Le abbiamo viste alle Paralimpiadi di Tokyo, che hanno portato con sé non solo 69 medaglie azzurre ma anche tante storie di rinascita e forza straordinaria per tutta quella parte di popolazione – il 15% a livello mondiale – affetta da disabilità. E le abbiamo viste qualche settimana dopo al Cybathlon Global Edition 2020 di Zurigo sfidarsi su percorsi a tempo per testare i migliori dispositivi di ricerca, nel tentativo di mostrare lo stato dell’arte delle tecnologie sviluppate finora e promuovere la collaborazione tra centri e realtà diverse. Parallelamente e spesso anche grazie allo sport, l’orizzonte della ricerca protesica sembra estendersi all’infinito. Scienza e tecnologia oggi possono ridisegnare arti e organi, restituire i sensi perduti e a volte anche inventarne di nuovi.

DATI DA ESAMINARE |
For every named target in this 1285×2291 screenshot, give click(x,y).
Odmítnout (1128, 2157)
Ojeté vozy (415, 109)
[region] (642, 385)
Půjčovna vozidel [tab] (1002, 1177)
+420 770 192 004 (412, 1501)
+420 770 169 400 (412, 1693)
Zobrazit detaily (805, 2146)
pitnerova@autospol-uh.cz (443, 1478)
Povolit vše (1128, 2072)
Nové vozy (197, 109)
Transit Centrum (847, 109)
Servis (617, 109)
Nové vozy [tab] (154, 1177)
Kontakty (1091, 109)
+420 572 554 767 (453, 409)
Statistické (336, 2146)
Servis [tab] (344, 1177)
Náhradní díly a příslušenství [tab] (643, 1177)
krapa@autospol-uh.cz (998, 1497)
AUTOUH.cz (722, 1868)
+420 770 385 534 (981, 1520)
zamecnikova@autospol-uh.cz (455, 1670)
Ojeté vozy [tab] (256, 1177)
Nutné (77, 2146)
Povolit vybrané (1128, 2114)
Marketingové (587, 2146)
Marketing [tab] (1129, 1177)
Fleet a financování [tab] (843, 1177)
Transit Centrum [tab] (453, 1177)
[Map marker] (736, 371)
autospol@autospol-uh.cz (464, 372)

CONSEGNA DELL'ESERCIZIO |
Secondo il brano di partenza, quante medaglie azzurre hanno portato le Paralimpiadi di Tokyo?

RISPOSTA |
69 medaglie azzurre.